AIG bailout ruled illegal, but no damages for Greenberg

The federal government acted illegally in the conditions it set for rescuing American International Group Inc. in 2008, a federal judge ruled Monday.

But Judge Thomas Wheeler of the U.S. Court of Federal Claims in Washington also ruled that despite the illegality, a group of AIG shareholders including former AIG CEO Maurice R. Greenberg were not entitled to monetary damages because of the government's action.

In Starr International Co. Inc. v. United States, Mr. Greenberg — who now heads Starr — and others in the suit held that the “government's actions in acquiring control of AIG constituted a taking without just compensation and an illegal exaction” that violated the Constitution, wrote Judge Wheeler.

In return for an initial $85 billion in financial assistance to AIG, the government took a nearly 80% share in the insurance giant. Further assistance followed, but AIG eventually repaid all of the assistance, with the government making a profit of more than $22 billion, Judge Wheeler noted.

Mr. Greenberg and the other shareholders sought billions of dollars in compensation for the lost value of their stock.

“The weight of the evidence demonstrates that the government treated AIG much more harshly than other institutions in need of financial assistance,” wrote Judge Wheeler. “While the government publicly singled out AIG as the poster child for causing the September 2008 economic crisis, the evidence supports a conclusion that AIG actually was less responsible for the crisis than other major institutions.”

“The government's justification for taking control of AIG's ownership and running its business operations appears to have been entirely misplaced,” he wrote. He called the government's treatment of AIG in comparison to other troubled financial institutions “unduly harsh.”

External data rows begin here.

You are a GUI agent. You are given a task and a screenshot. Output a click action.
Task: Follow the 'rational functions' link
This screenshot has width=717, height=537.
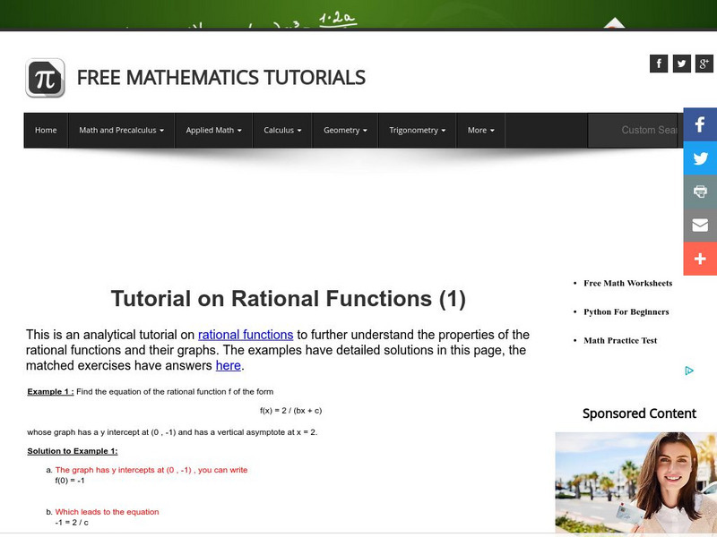(246, 335)
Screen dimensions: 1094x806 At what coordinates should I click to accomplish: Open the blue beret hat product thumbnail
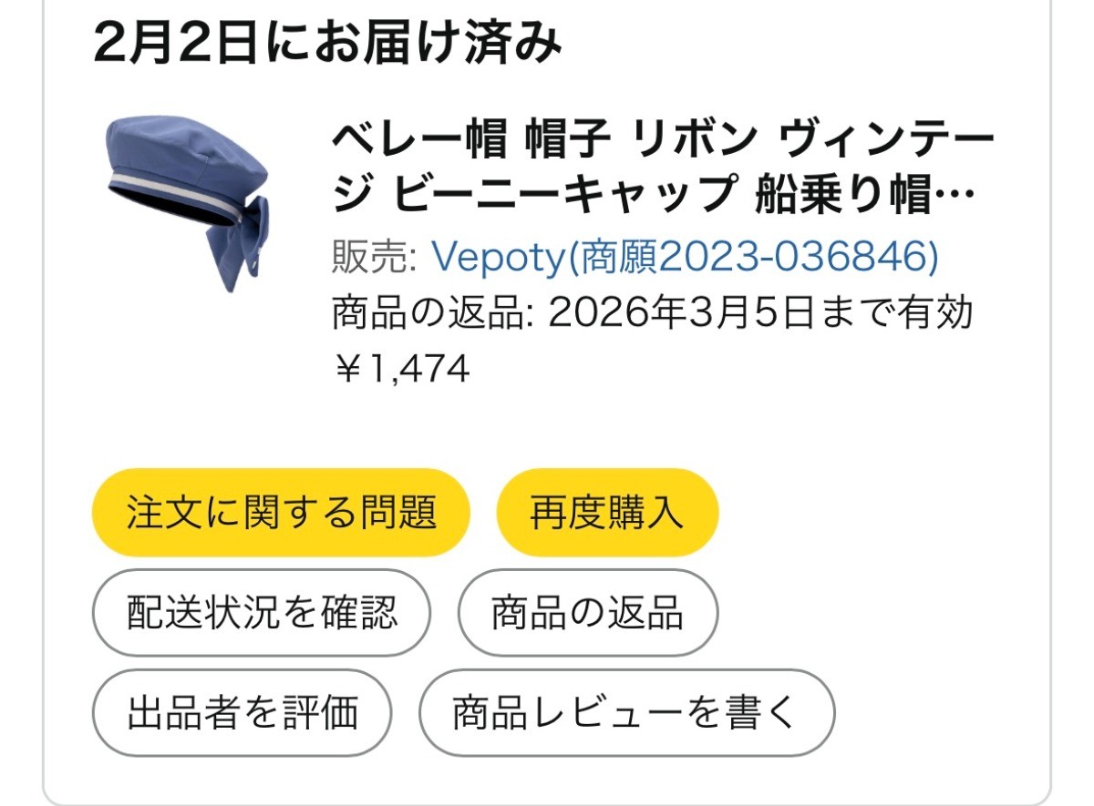tap(189, 203)
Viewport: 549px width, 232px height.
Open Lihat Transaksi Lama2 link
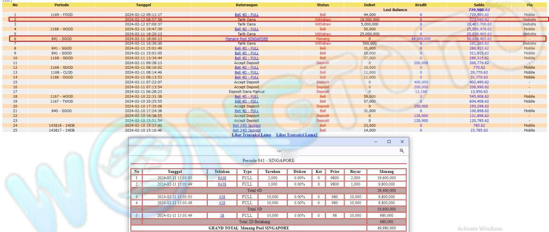coord(297,134)
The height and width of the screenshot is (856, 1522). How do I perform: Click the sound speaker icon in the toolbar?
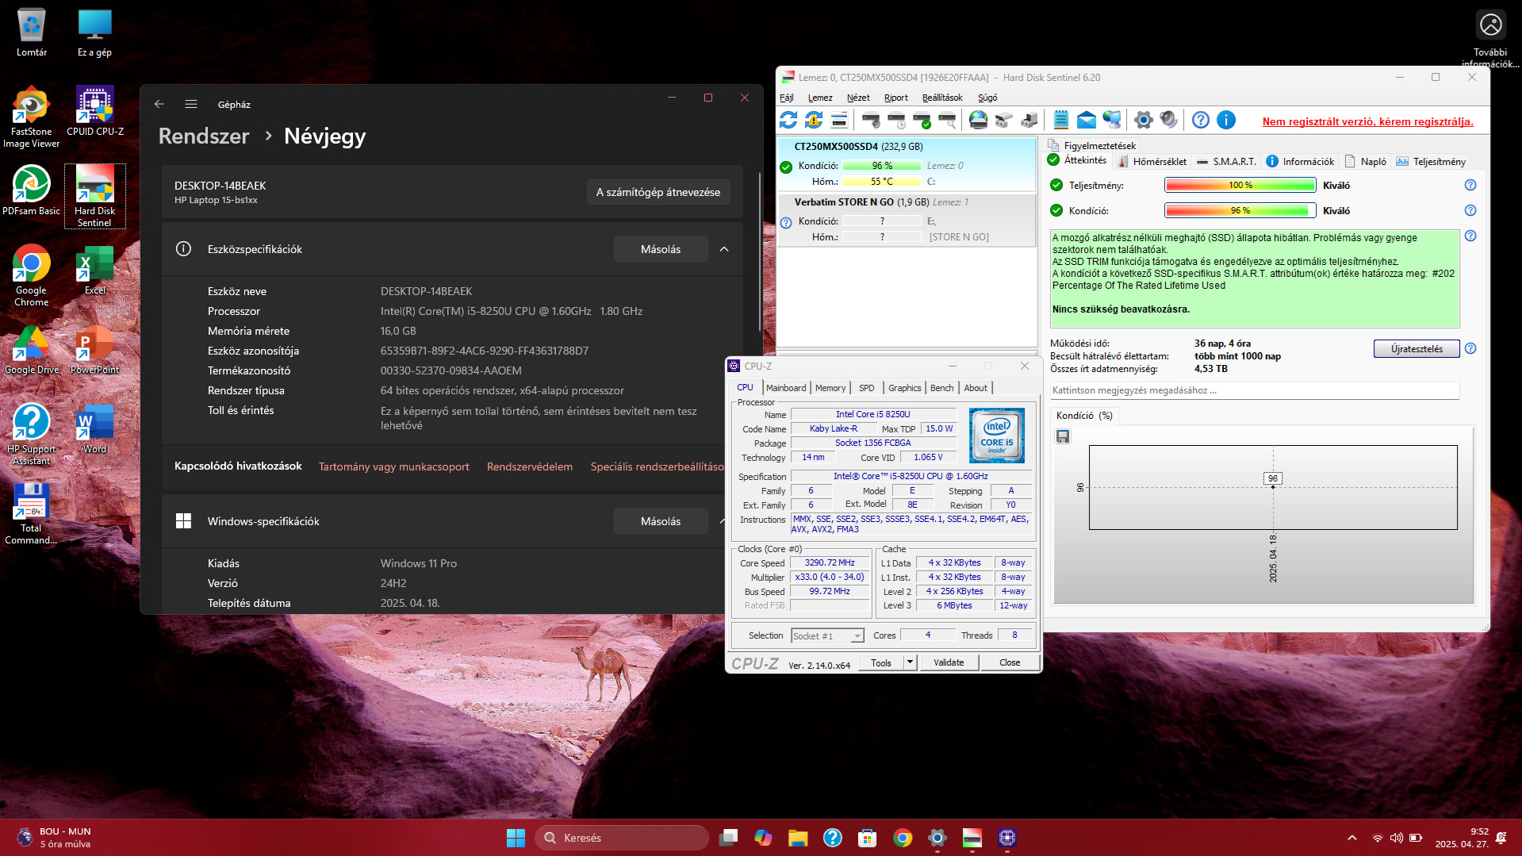tap(1168, 120)
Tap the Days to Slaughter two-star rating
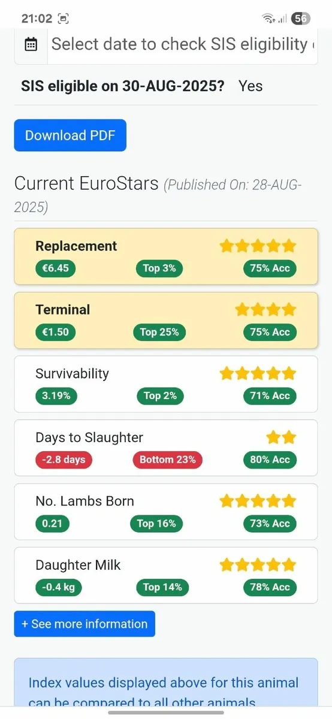This screenshot has height=719, width=332. tap(281, 437)
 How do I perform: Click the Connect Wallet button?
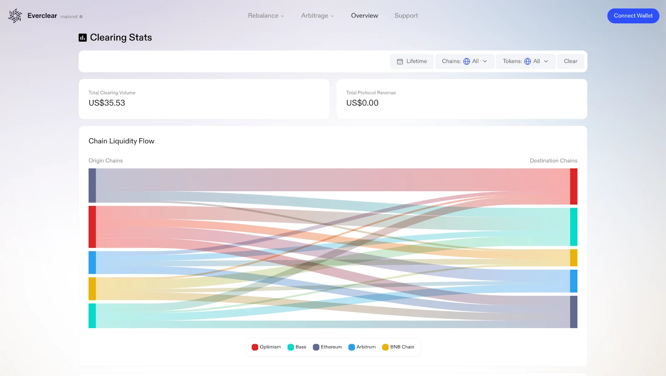coord(633,16)
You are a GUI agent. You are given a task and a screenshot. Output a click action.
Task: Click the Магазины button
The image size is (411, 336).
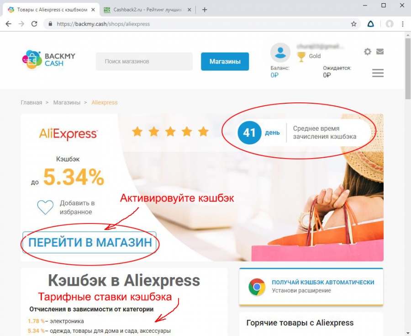pyautogui.click(x=225, y=61)
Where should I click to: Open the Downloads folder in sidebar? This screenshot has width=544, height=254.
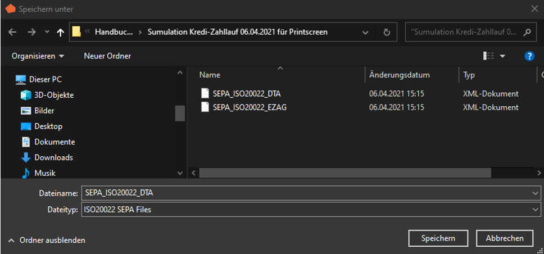tap(53, 157)
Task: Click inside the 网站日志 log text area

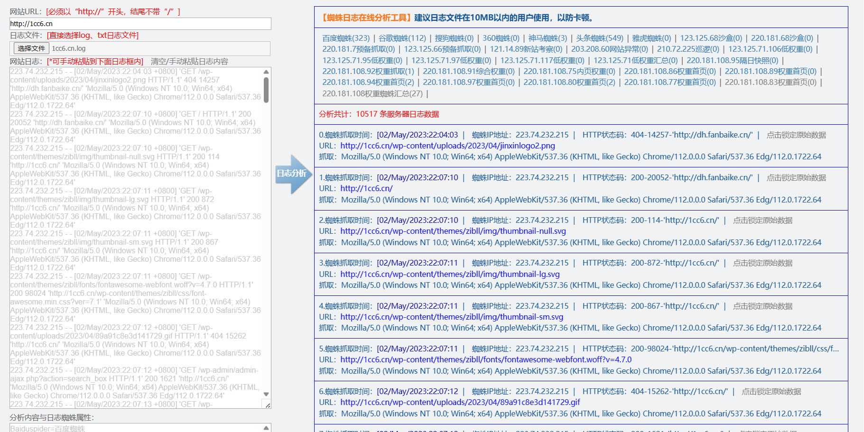Action: click(x=135, y=237)
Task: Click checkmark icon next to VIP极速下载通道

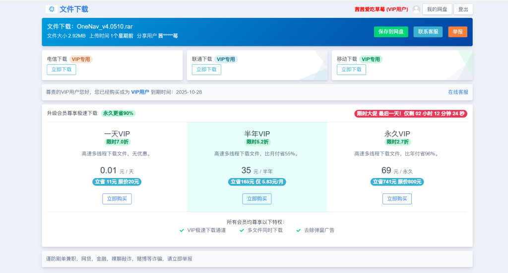Action: [182, 230]
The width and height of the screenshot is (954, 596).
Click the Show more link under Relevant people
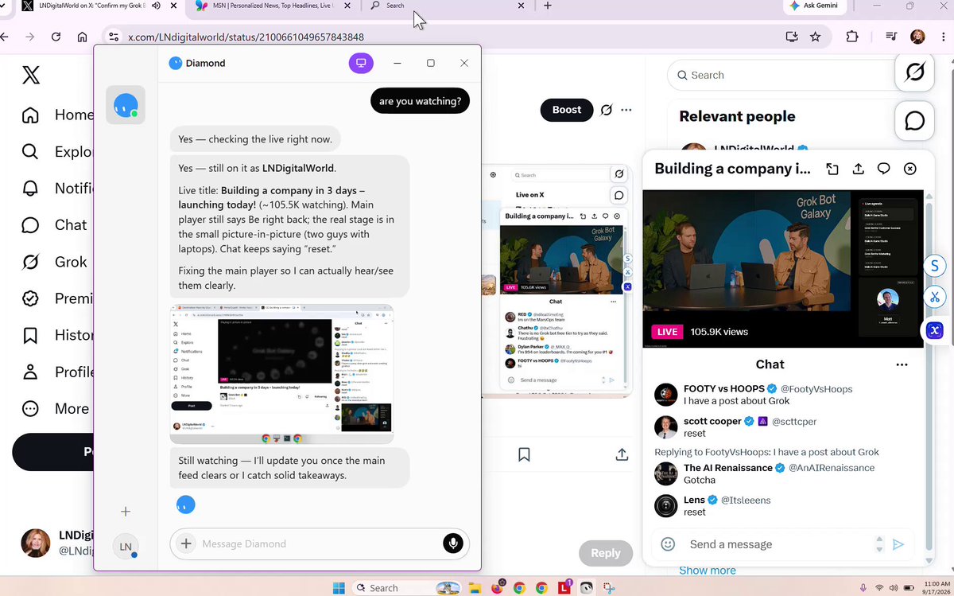[x=707, y=570]
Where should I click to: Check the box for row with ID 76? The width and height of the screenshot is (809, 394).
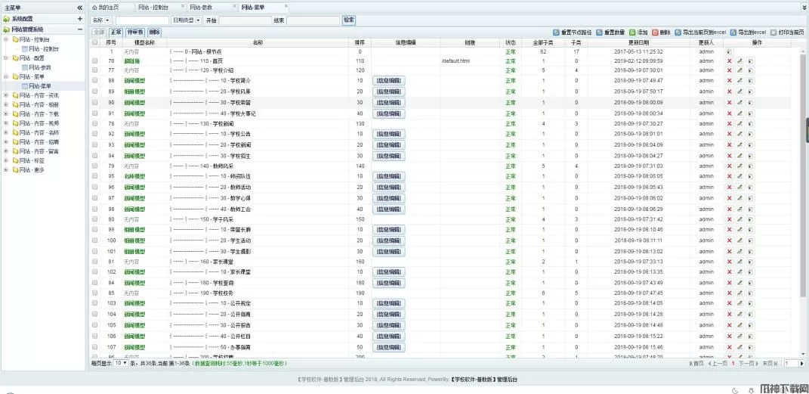coord(94,60)
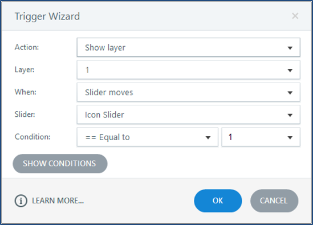The image size is (313, 225).
Task: Open the When dropdown arrow
Action: [290, 92]
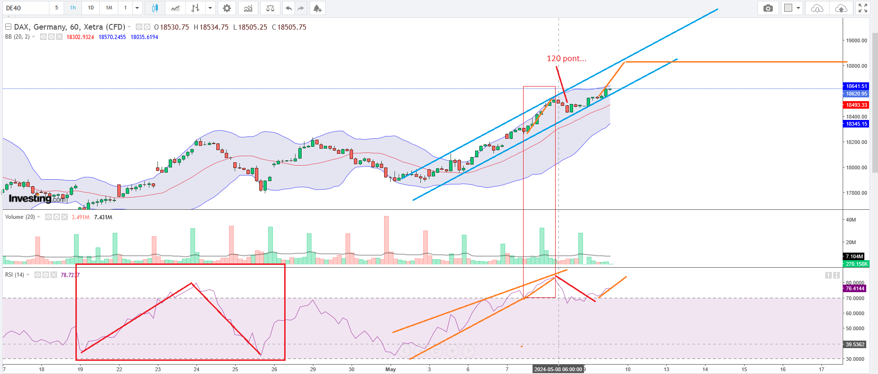Hide the Bollinger Bands indicator
Viewport: 878px width, 374px height.
click(x=43, y=37)
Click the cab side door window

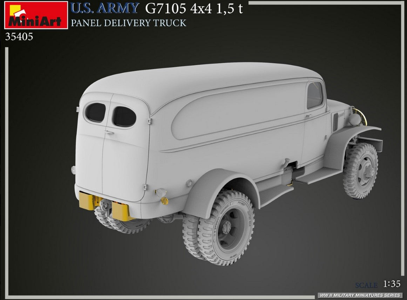pyautogui.click(x=314, y=95)
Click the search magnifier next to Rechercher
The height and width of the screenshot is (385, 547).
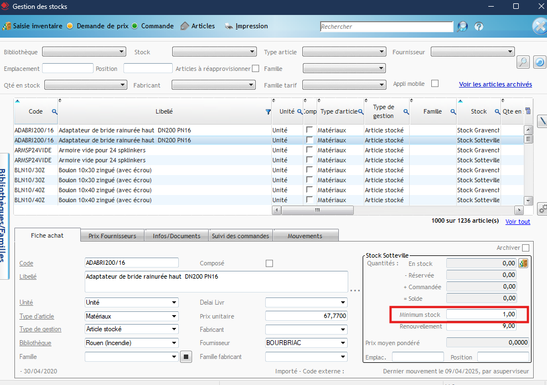coord(462,27)
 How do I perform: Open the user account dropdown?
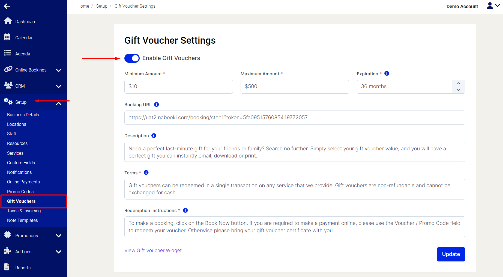coord(493,6)
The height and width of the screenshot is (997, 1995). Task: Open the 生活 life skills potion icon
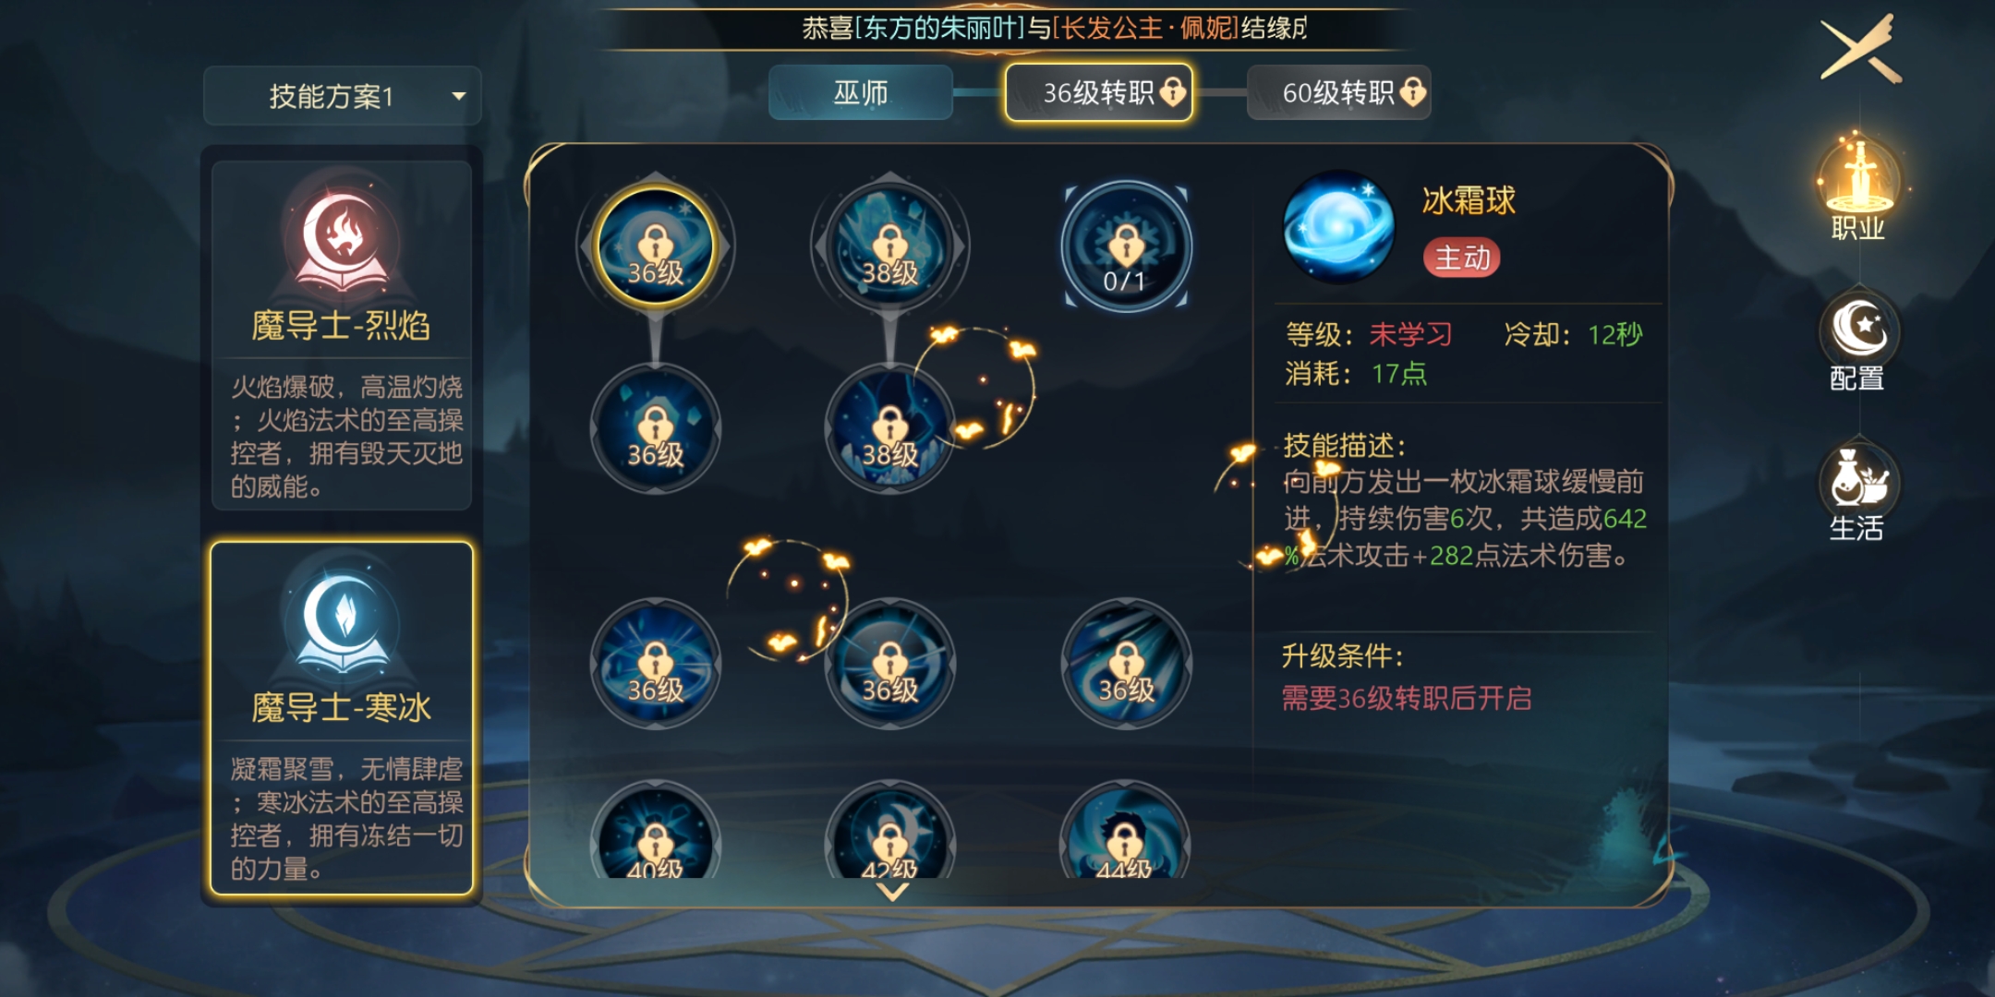click(1858, 494)
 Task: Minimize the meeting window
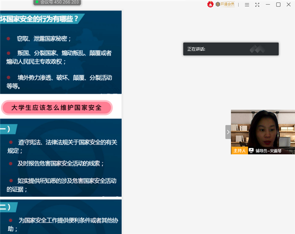pyautogui.click(x=268, y=5)
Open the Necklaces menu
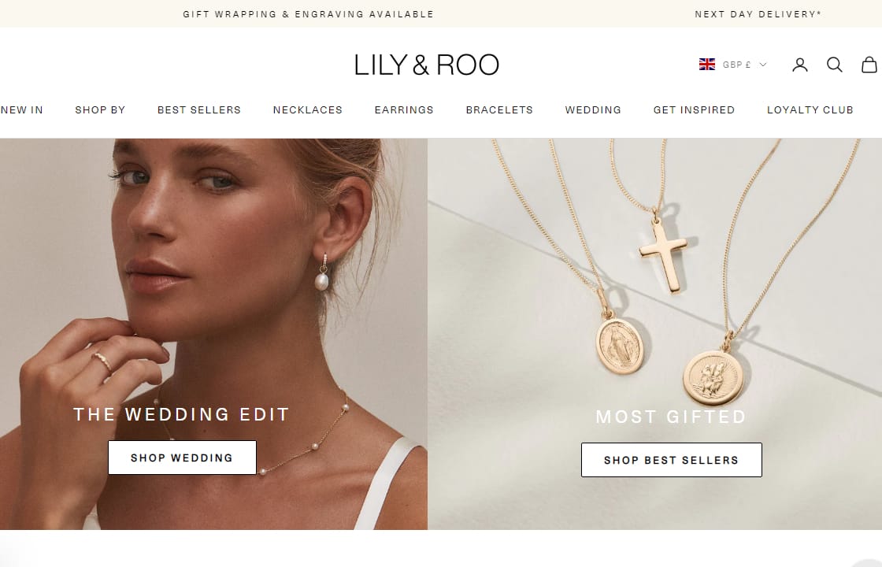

But Judge Wheeler wrote that the question wasn't whether the treatment was “inequitable or unfair, but whether the government's actions created a legal right of recovery for AIG's shareholders.”

He said that it did not.

“In the end, the Achilles' heel of Starr's case is that, if not for the government's intervention, AIG would have filed for bankruptcy,” he wrote. “In a bankruptcy proceeding, AIG's shareholders would most likely have lost 100% of their stock value.”